# Forgot to grease pan



## brshep (Nov 2, 2011)

I just made a wild mushroom lasagna for a dinner party I'm having soon, and once it was complete and in the pan I realized I had forgotten to grease it.  The bottom and sides are coated with a bechamel-type sauce.

Is this terrible news?  Is there any way to lessen the chance of sticking, such as cooking at a lower heat or submerging the bottom in a water bath?

Any help or reassurance greatly appreciated!


----------



## koukouvagia (Apr 3, 2008)

Live and learn. I'm not sure greasing the pan would have helped much if that makes you feel any better. Run your knife along all the edges and then use a proper lasagna spatula to take out the pieces properly. Wild mushroom lasagna sounds good!

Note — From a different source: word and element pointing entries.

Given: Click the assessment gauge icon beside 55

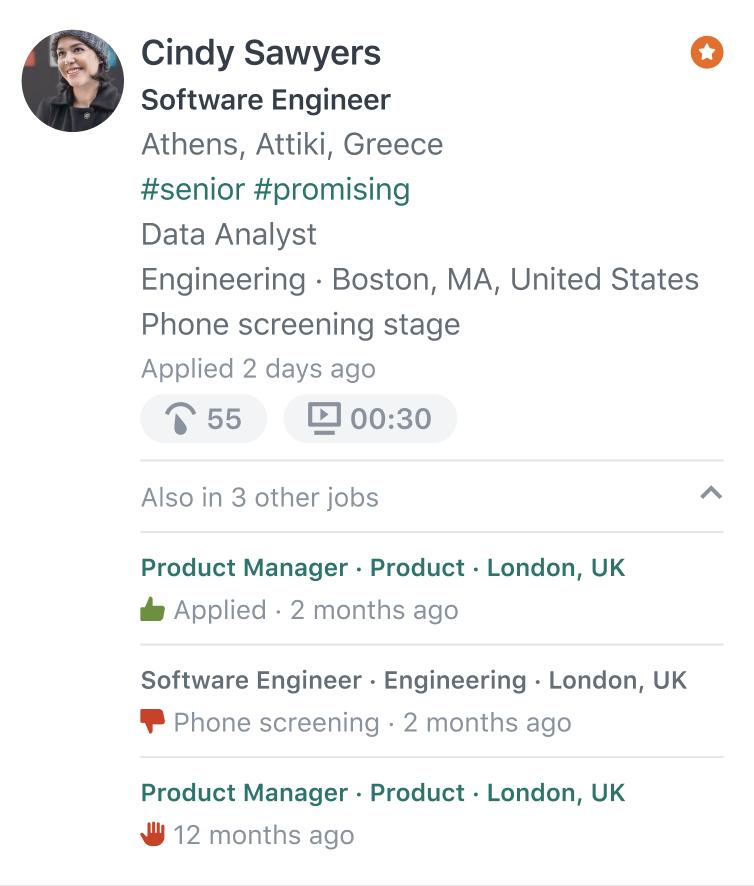Looking at the screenshot, I should (180, 419).
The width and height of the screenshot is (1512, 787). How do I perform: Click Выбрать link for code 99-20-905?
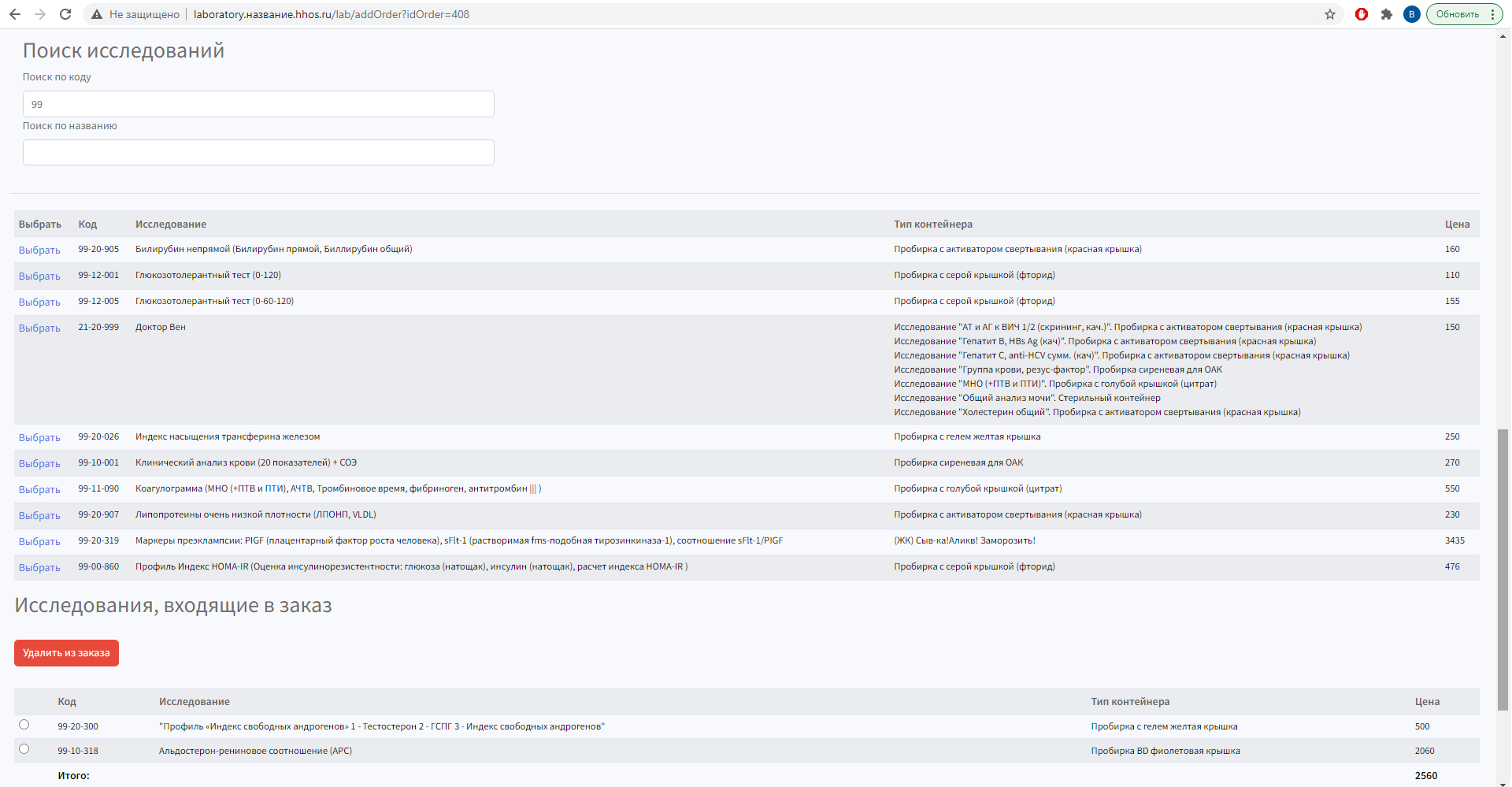point(39,251)
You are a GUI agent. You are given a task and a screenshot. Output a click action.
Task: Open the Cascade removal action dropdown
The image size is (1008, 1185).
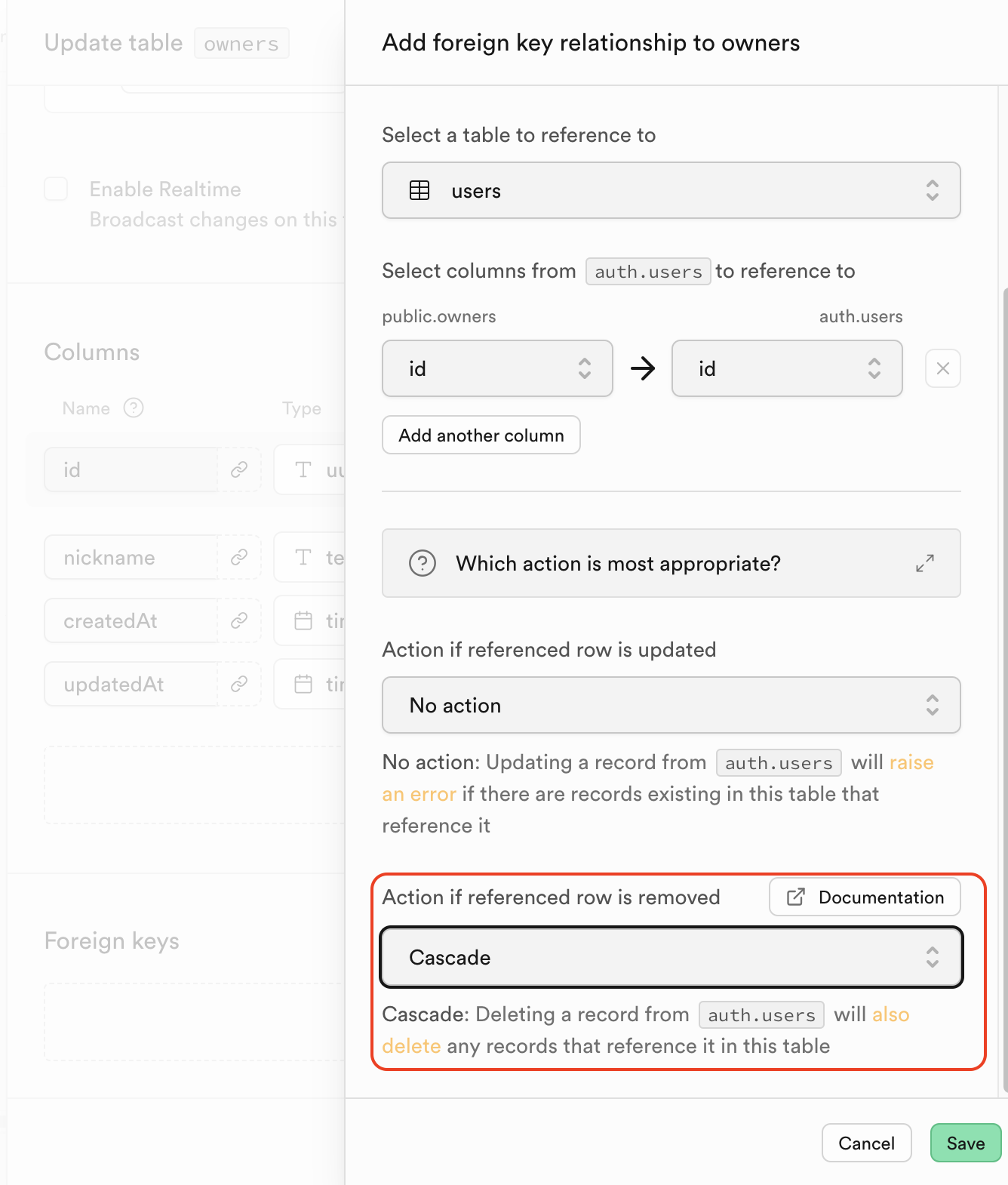671,957
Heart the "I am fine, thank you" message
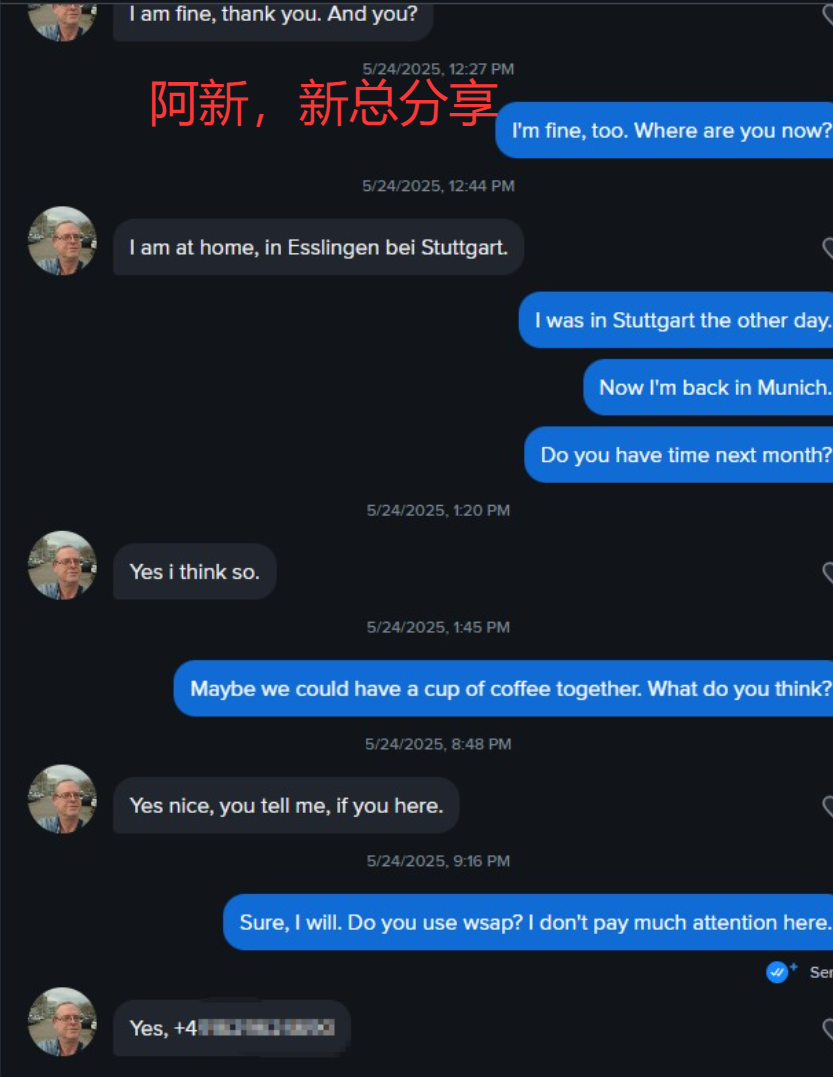Viewport: 833px width, 1077px height. pyautogui.click(x=827, y=15)
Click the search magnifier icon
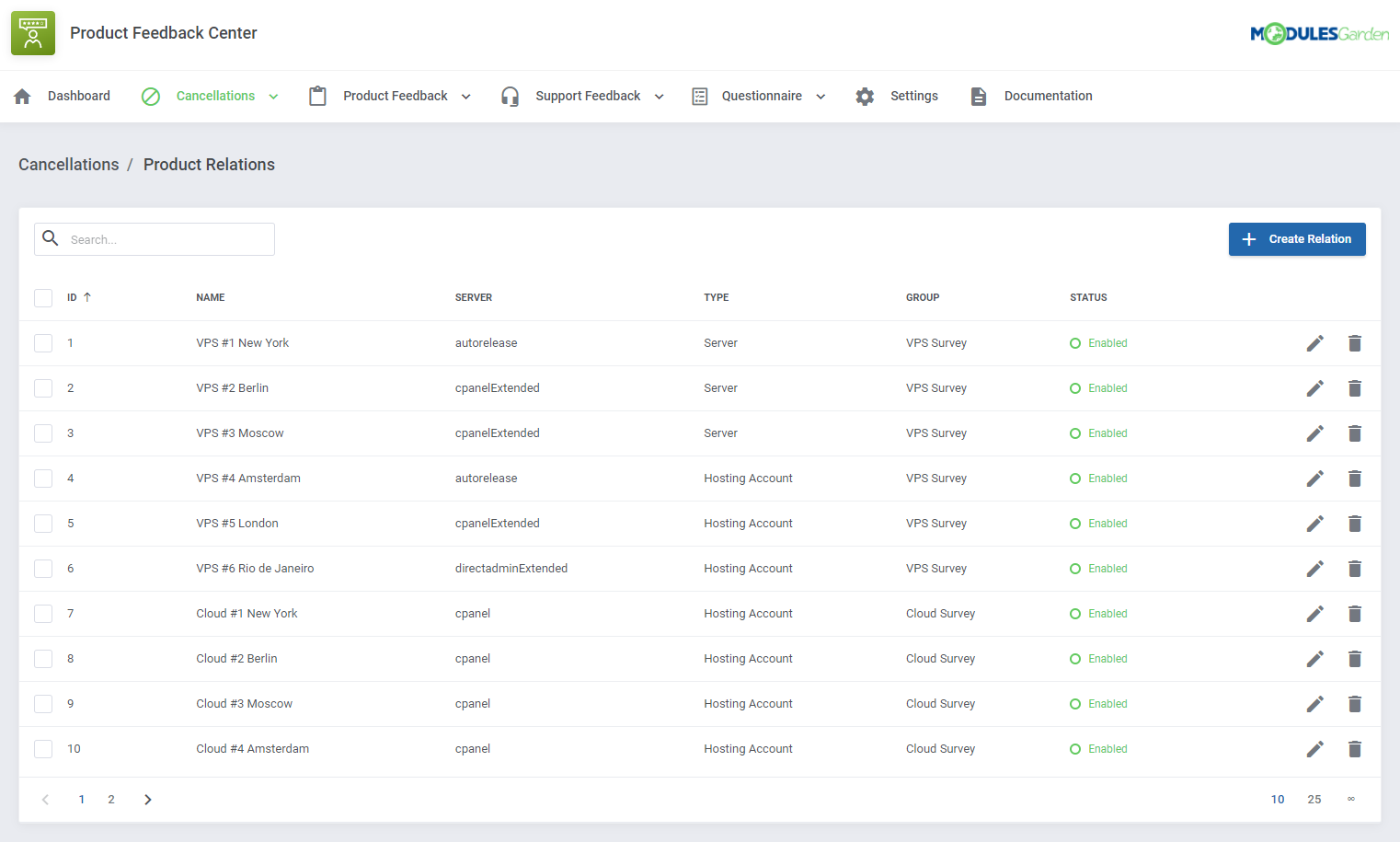1400x842 pixels. (51, 238)
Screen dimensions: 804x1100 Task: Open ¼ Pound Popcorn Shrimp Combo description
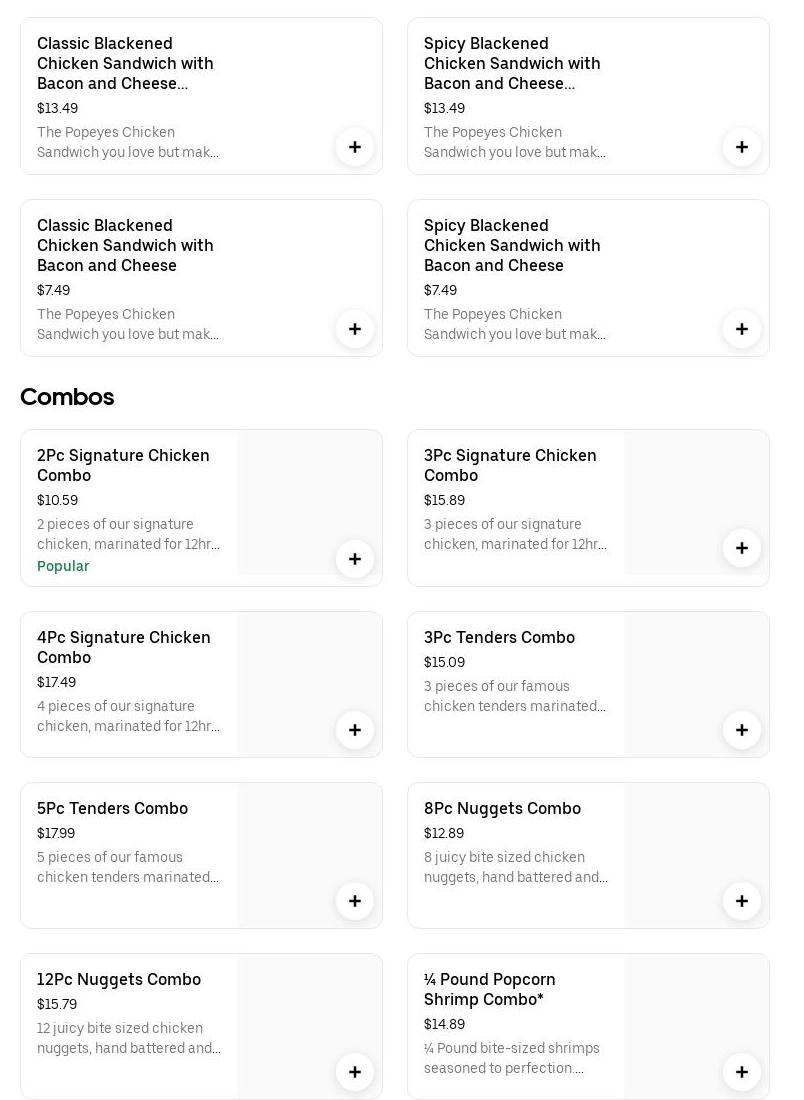click(x=511, y=1058)
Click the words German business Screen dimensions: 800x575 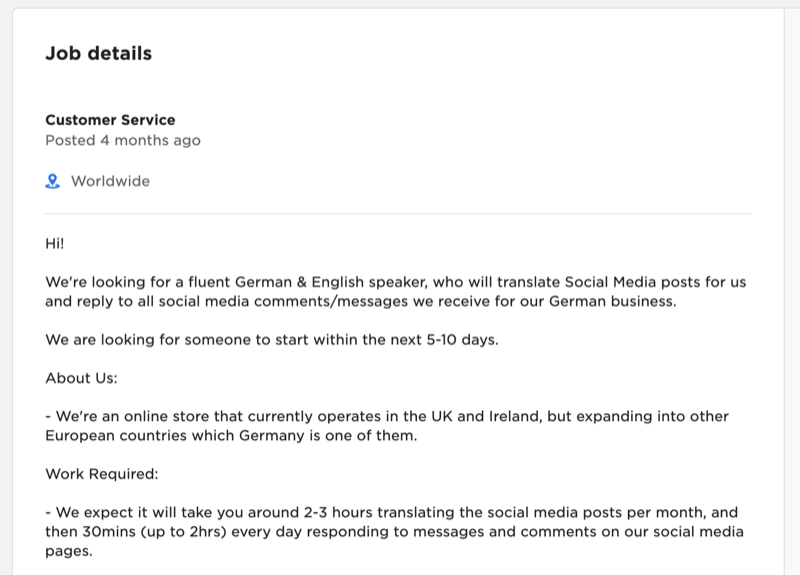pos(613,302)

https://www.google.com/search?hl=en...&um=1&ie=UTF-8&tbm=isch&source=og&sa=N&tab=wi


----------



## highlander01 (Apr 30, 2010)

I have never greased a lasagna pan ... I always make sure that I have sauce on the bottom and I finish the top with sauce plus cheese making sure that there is plenty of sauce and whatever I'm using as a filler between layers and I have never had any problems.


----------



## phatch (Mar 29, 2002)

I don't grease lasagna pans either.  You should be fine.


----------